▸ **THE TASK**
The answer should be the lines from the one with "You are a computer-use" through the final line of the entries, restated word for word.

▸ **STORED DATA**
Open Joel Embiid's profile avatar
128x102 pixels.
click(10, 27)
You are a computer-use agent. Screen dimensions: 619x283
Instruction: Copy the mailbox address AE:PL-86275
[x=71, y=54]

▸ **SOLVED PROBLEM**
You are a computer-use agent. Screen dimensions: 619x283
Instruction: Copy the mailbox address AE:PL-86275
[x=71, y=54]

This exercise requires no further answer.